In die Überlegungen für eine Neukonzeption sollen die Beteiligten und die Isek-Ergebnisse eingebunden werden

NÜRTINGEN. Die Weiterentwicklung des Nürtinger Bürgertreffs ist auch den Kommunalpolitikern ein großes Anliegen. Sowohl die CDU- als auch die SPD-Fraktion brachten dieses Anliegen im Zuge der Haushaltsplanberatungen vor. Die SPD regte eine Fachtagung an.

Dr. Arbogast, die Leiterin des Amtes für Bildung, Soziales und Familie, zeigte am Mittwoch auf, dass sie die Bedeutung dieser Einrichtung sehr wohl auf dem Schirm hat. Das Konzept habe sich in seinen Grundstrukturen bewährt und sollte deshalb keinesfalls von heute auf morgen umstrukturiert werden. Notwendig sei indes eine gründliche Analyse und die Einbindung der Beteiligten. Diese Analysearbeit werde schon seit einiger Zeit von ihrem Amt geleistet. Auch gebe es bereits viele Ideen und Anregungen für eine Neukonzeption, die insbesondere den demografischen Wandel im Blick hätten.

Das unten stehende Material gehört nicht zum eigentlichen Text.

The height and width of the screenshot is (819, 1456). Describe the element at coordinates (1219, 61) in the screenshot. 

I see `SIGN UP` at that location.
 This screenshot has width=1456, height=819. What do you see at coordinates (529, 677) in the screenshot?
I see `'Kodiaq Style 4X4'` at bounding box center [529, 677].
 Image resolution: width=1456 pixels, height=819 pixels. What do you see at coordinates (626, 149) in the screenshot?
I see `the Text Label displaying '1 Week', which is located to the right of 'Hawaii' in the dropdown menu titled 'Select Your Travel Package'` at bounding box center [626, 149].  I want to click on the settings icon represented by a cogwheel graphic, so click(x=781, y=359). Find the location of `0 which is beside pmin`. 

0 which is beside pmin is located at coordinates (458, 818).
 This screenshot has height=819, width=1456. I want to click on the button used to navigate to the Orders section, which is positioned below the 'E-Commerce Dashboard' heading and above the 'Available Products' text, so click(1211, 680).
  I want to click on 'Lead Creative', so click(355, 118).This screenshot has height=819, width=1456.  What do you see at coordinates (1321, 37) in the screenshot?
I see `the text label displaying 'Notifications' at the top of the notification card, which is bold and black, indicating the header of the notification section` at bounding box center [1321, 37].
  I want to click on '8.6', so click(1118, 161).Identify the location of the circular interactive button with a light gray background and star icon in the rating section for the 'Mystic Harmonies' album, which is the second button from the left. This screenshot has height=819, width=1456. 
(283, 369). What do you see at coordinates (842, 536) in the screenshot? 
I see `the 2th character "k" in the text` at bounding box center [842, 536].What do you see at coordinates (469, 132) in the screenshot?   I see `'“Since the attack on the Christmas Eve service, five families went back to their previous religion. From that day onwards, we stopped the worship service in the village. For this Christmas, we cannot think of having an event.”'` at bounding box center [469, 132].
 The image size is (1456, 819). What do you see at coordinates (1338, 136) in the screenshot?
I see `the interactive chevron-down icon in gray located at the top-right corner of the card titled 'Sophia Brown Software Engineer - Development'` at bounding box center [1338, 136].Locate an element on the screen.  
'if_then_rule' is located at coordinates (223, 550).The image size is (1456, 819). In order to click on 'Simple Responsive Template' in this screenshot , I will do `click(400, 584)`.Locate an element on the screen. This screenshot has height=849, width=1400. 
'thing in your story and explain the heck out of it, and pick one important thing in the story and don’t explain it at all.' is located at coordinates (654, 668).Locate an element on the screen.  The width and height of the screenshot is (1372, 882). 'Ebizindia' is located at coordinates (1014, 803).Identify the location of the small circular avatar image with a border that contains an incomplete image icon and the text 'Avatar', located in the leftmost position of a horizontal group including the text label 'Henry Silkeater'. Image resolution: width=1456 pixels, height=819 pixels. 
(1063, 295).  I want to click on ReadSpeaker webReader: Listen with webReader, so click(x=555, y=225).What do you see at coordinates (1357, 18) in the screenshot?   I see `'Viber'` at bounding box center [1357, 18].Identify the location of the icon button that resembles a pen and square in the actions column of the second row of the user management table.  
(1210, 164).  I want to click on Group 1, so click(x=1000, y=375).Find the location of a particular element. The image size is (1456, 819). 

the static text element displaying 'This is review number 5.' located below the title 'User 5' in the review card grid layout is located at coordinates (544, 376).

Dr. Arbogast zählte verschiedene Aspekte auf, die es zu berücksichtigen gelte. An erster Stelle die zu erwartenden personellen Veränderungen zum Jahresende 2014 durch das Ausscheiden von Irmgard Schwend. Wichtig erscheint Dr. Arbogast auch die Ausrichtung der Ehrenamtsarbeit verstärkt in dezentrale Strukturen. Das Augenmerk richtet sich dabei auch auf die Jugend, die man hofft für das Ehrenamt gewinnen zu können. Einfließen in die Umstrukturierungsüberlegungen sollen auch die Ergebnisse des Isek-Prozesses.